- **WHAT NEEDS TO BE DONE**: Leaving out every picture, copy the lines of the material below exactly, from the line containing "Viewport: 413px width, 307px" through the line containing "Task: Sort by the Count column header".

- **SOURCE MATERIAL**:
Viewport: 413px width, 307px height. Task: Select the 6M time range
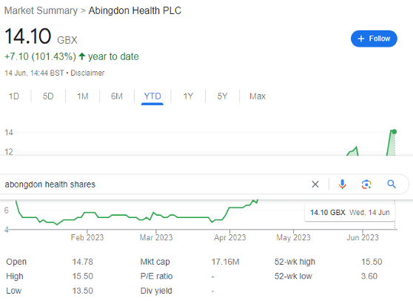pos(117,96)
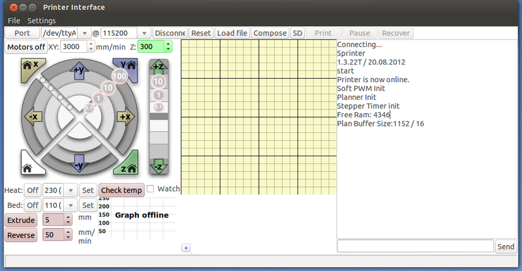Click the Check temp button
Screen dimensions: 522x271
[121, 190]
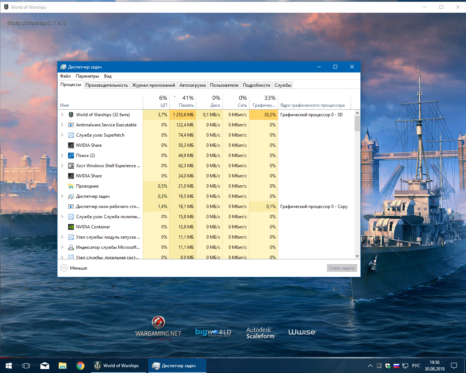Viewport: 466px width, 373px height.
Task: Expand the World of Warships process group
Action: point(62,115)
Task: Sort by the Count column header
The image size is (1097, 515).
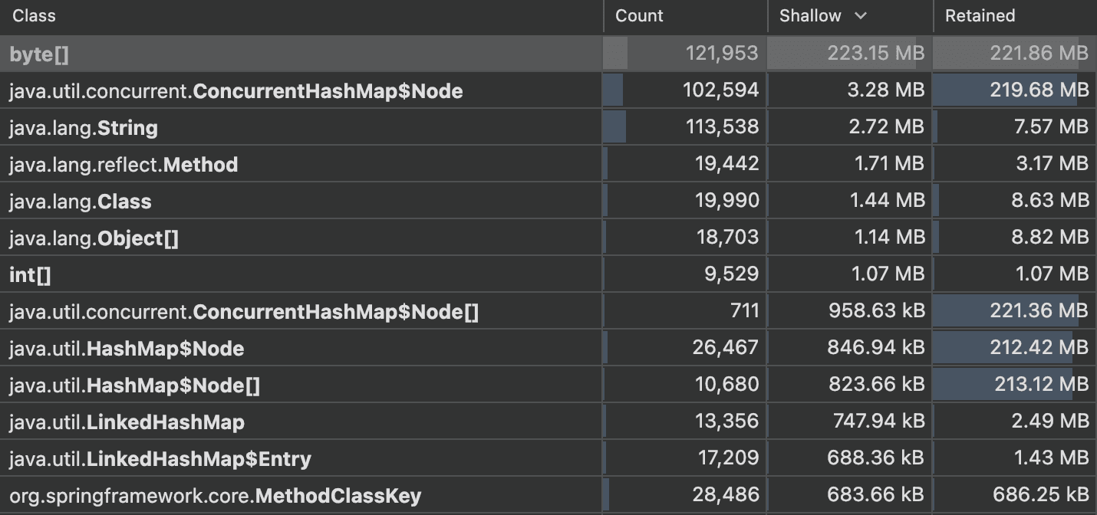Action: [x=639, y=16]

...

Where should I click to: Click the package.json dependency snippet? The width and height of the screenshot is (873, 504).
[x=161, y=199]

- **TASK SOLUTION**:
Viewport: 413px width, 307px height. Task: Select the 6M time range
pos(117,96)
Click the Check temp button
Screen dimensions: 522x271
[121, 190]
Viewport: 466px width, 373px height.
Task: Expand the World of Warships process group
Action: point(62,115)
Task: Sort by the Count column header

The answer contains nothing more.